START Records for the task

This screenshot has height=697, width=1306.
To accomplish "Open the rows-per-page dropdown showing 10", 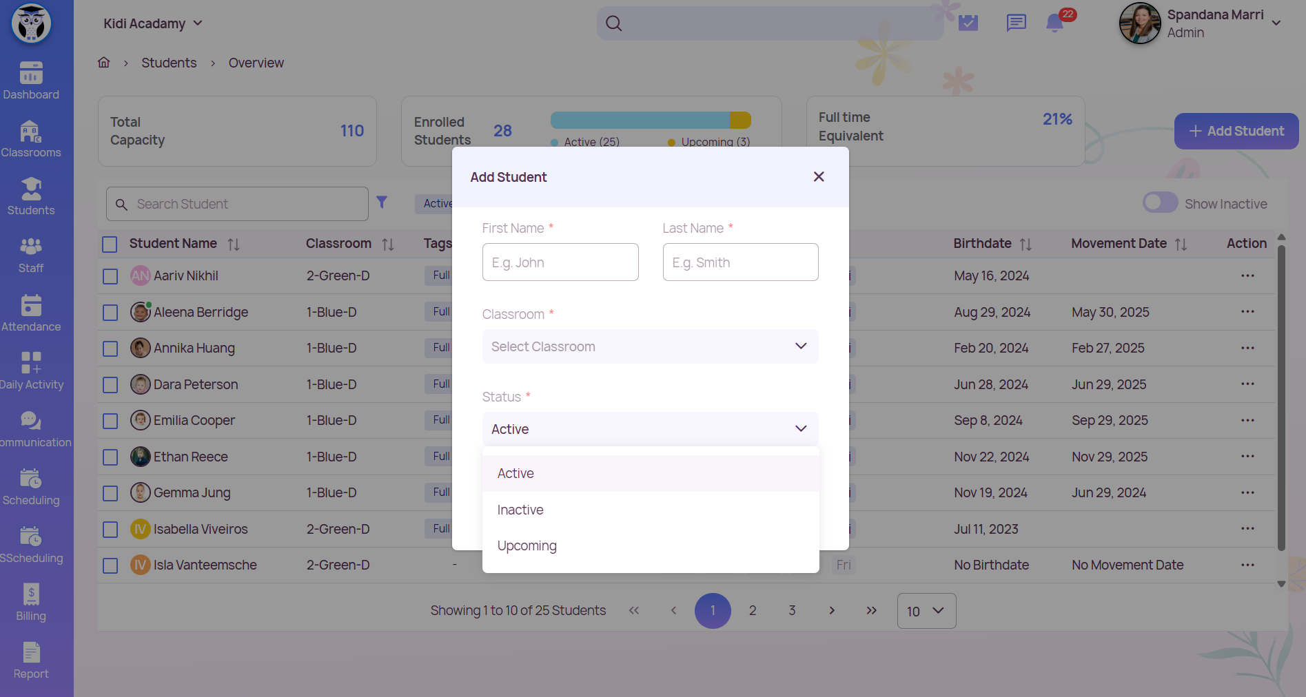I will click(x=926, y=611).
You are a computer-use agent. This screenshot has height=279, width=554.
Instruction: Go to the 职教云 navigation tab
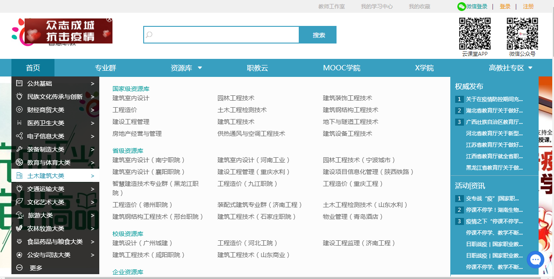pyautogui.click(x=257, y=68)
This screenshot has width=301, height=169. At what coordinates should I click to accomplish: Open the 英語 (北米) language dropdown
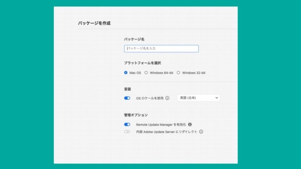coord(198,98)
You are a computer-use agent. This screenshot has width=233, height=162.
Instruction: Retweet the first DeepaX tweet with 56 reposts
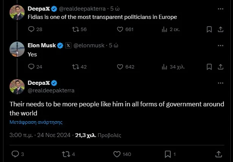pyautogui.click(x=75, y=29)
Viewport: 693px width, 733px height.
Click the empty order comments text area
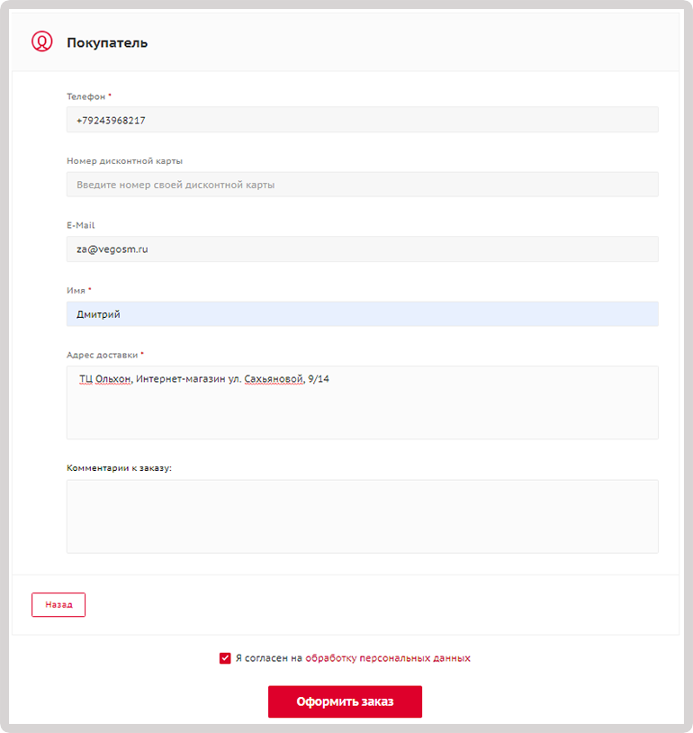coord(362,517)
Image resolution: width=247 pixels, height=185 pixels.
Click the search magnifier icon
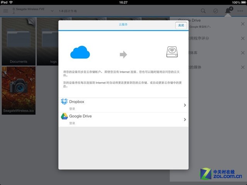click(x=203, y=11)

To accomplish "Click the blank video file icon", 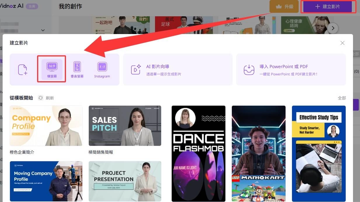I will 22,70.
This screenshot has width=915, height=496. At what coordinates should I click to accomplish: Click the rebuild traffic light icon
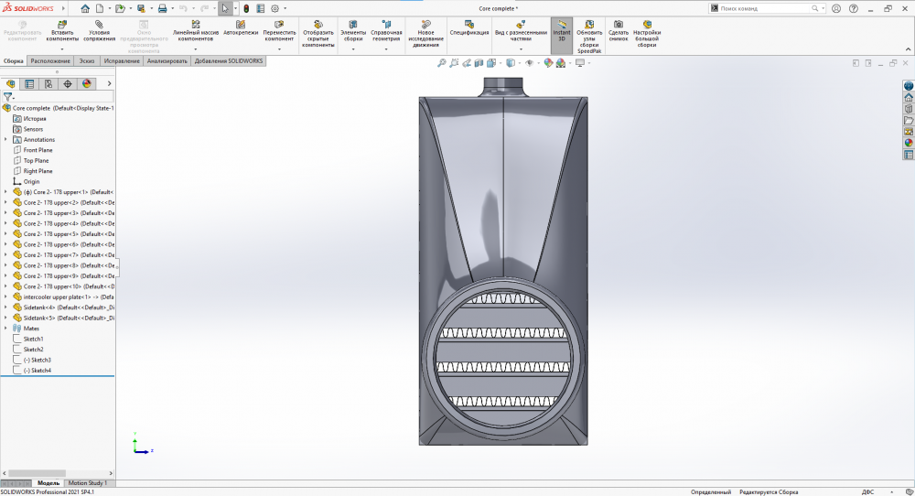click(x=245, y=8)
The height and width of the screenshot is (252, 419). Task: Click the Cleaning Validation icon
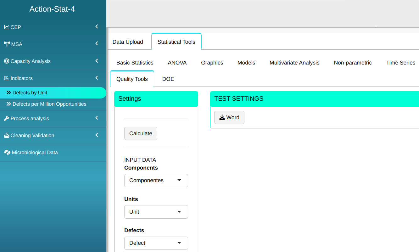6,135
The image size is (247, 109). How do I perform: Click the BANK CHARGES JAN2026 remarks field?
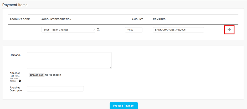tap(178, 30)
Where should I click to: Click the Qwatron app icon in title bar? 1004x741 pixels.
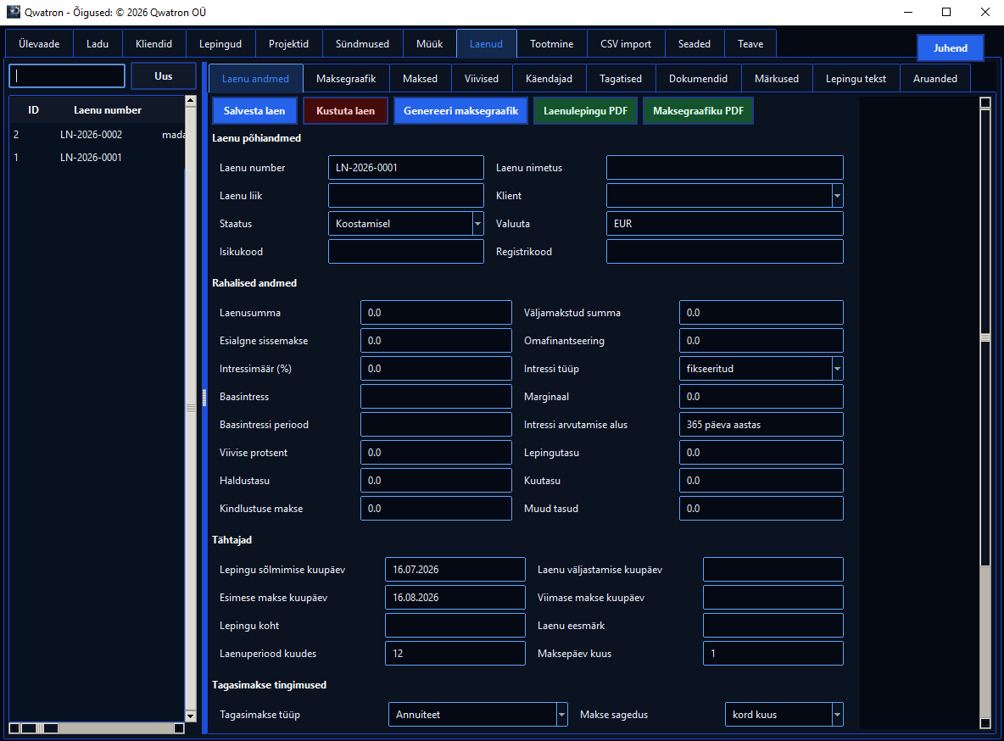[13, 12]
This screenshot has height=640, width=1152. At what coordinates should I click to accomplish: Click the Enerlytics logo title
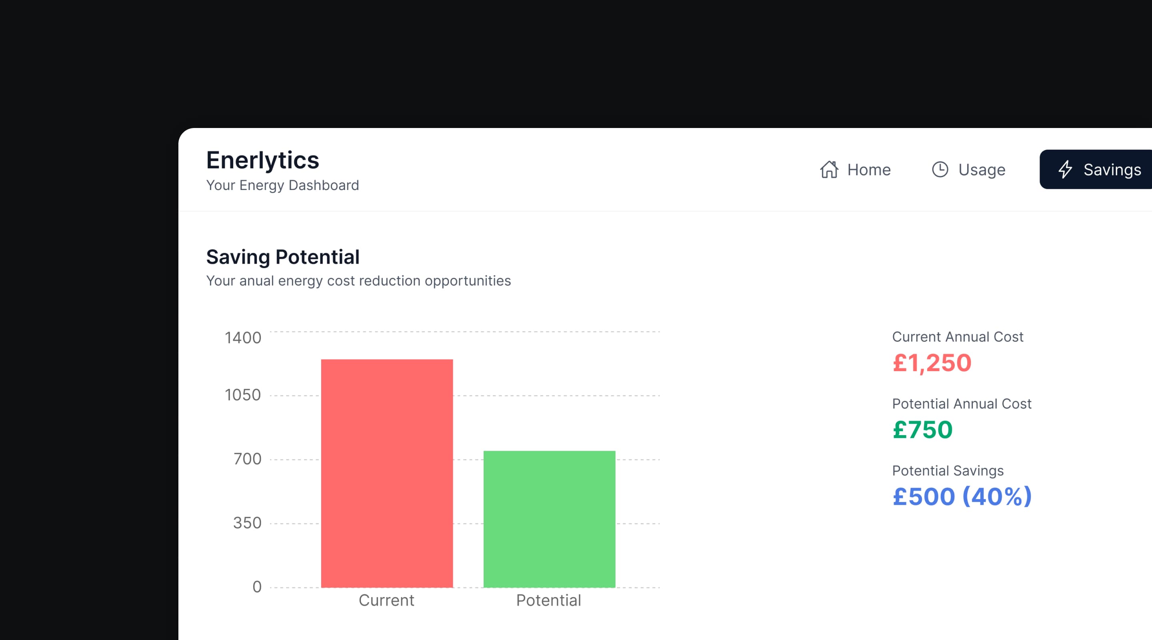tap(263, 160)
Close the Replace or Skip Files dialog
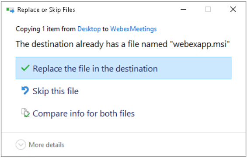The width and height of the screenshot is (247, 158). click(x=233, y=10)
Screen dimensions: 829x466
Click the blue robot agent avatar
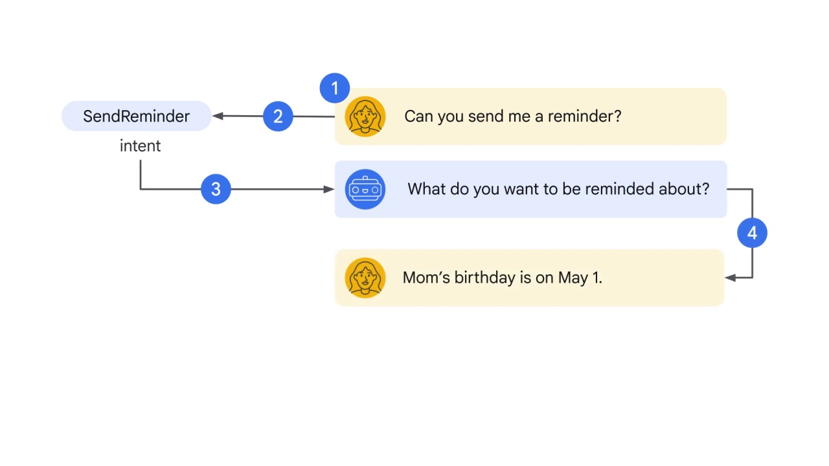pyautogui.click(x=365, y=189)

END Records for the task

* [What you should do] After reading the material above, state how many of its lines hold the word "computer". No other output is needed.

* [Exercise output] 2